2. You should check your credit score before you apply for a loan for your startup. This will help you determine your chances of being approved for traditional financing. Improve your credit score before you apply for a startup loan. If your startup has been operating for at least one year, you may be able to get a credit score from Experian, Equifax, or Dun & Bradstreet. It can take up to three years to establish credit for a business.
3. Preparing your startup for due diligence. The review typically includes reviewing the applicant’s personal and business bank statements, as well as other financial documents. You may be required to submit copies of any applicable business licenses or legal documents. Also, you might need to describe how you plan on using the funds. It is even more important for startup founders to have a solid business plan that clearly shows the likelihood of success.

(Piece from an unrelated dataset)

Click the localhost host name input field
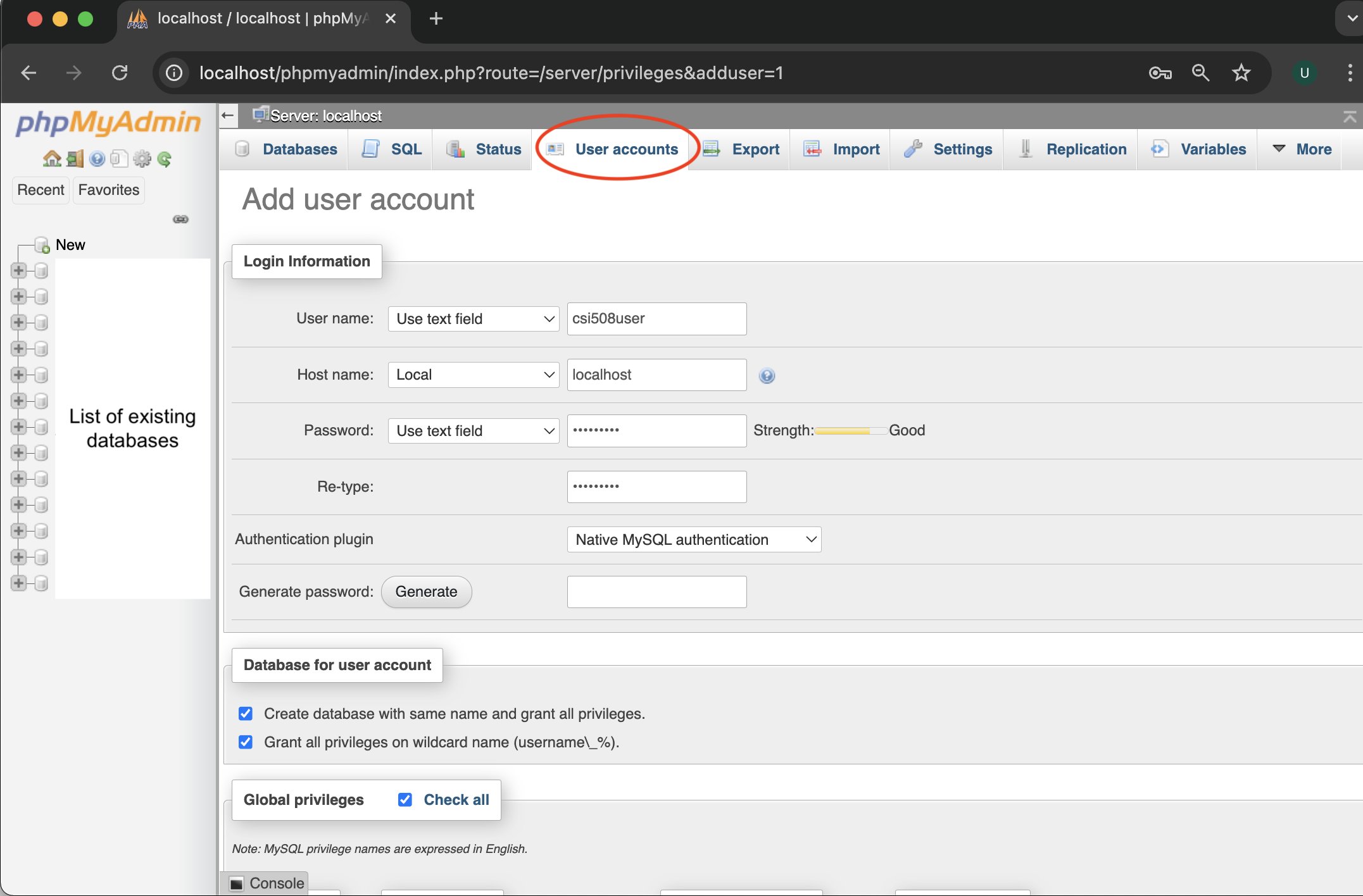click(656, 375)
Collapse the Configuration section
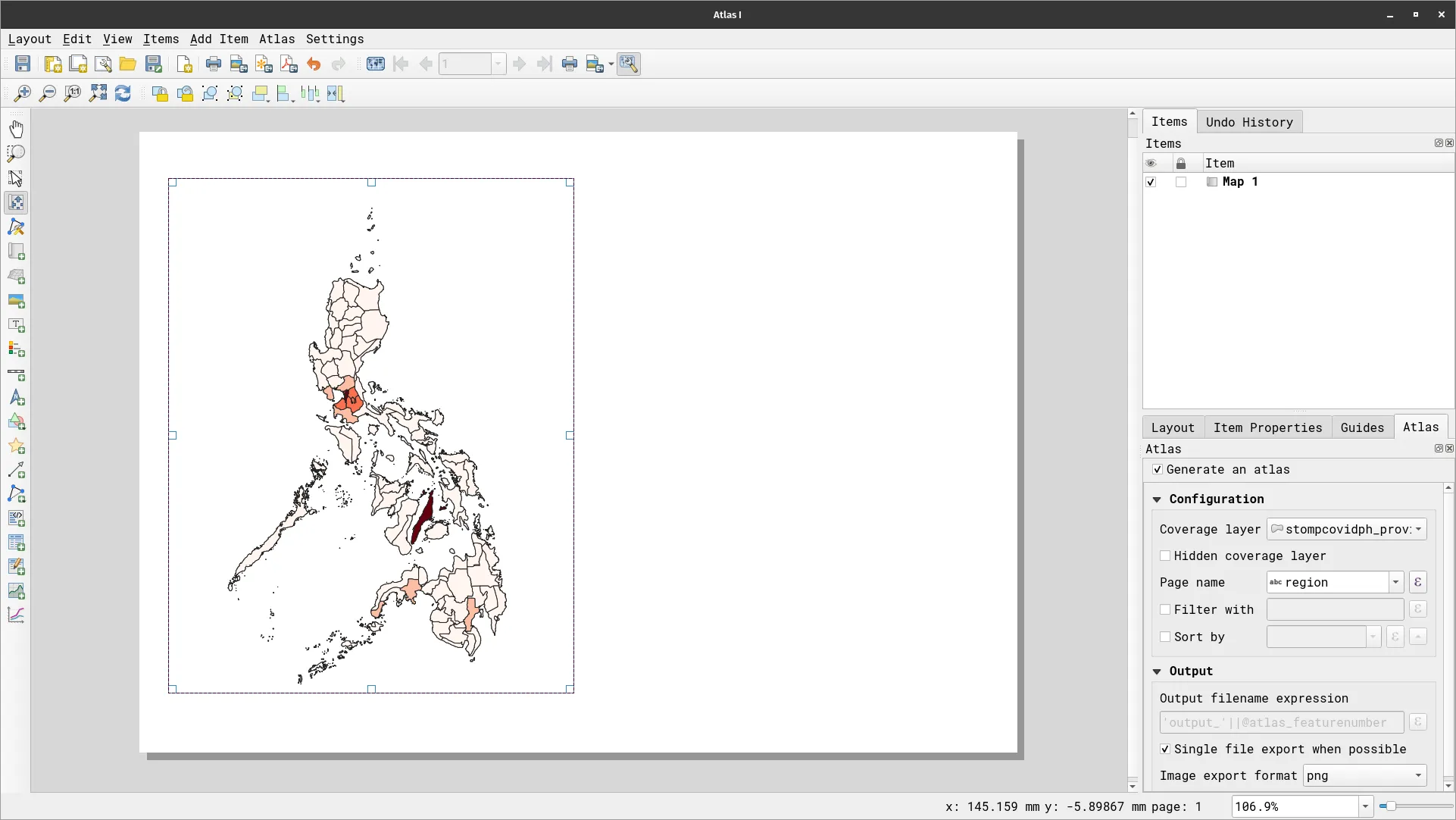This screenshot has width=1456, height=820. 1157,499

4. Compare lenders to get the best deal. It may not be possible to qualify for the lowest rates depending on your credit score and how long your startup is operational. However, comparing rates from multiple lenders can help you secure the best rate for your business.
5. Submit an application. Once you have identified your preferred lender, go through the application process and gather the documentation. Although the underwriting and application processes for business loans vary from lender to lender, most applications can be made online, by telephone, or in person at a branch. After you have submitted your application, a representative of the lender may contact you to provide additional information, documentation, or business projections.
6. Look at other options. Consider borrowing money from a friend or relative who is interested in the support of your new venture. You can also use a crowdfunding platform such as Kickstarter to attract investors and new customers.
What If You Are Denied a Startup Business Loan?
There are several steps you can take in the event that you are denied a loan for your startup business. Find out why you were denied. You can contact the lender directly, or in this case, if you are eligible for an SBA Microloan to review the notice of denial.
After you have understood the reasons for your rejection, take steps to rectify them. You may need to wait until your startup is financially stable before you can apply for a loan. Or, take steps to improve credit scores by paying off debts and making timely payments.
You might also consider other types of startup financing that have less stringent lending criteria. A business credit card, for example, may be able to provide the funds you need if you have been denied traditional loans. However, it will require less stringent qualifications. Start a crowdfunding campaign if your startup is too new to be eligible for conventional financing.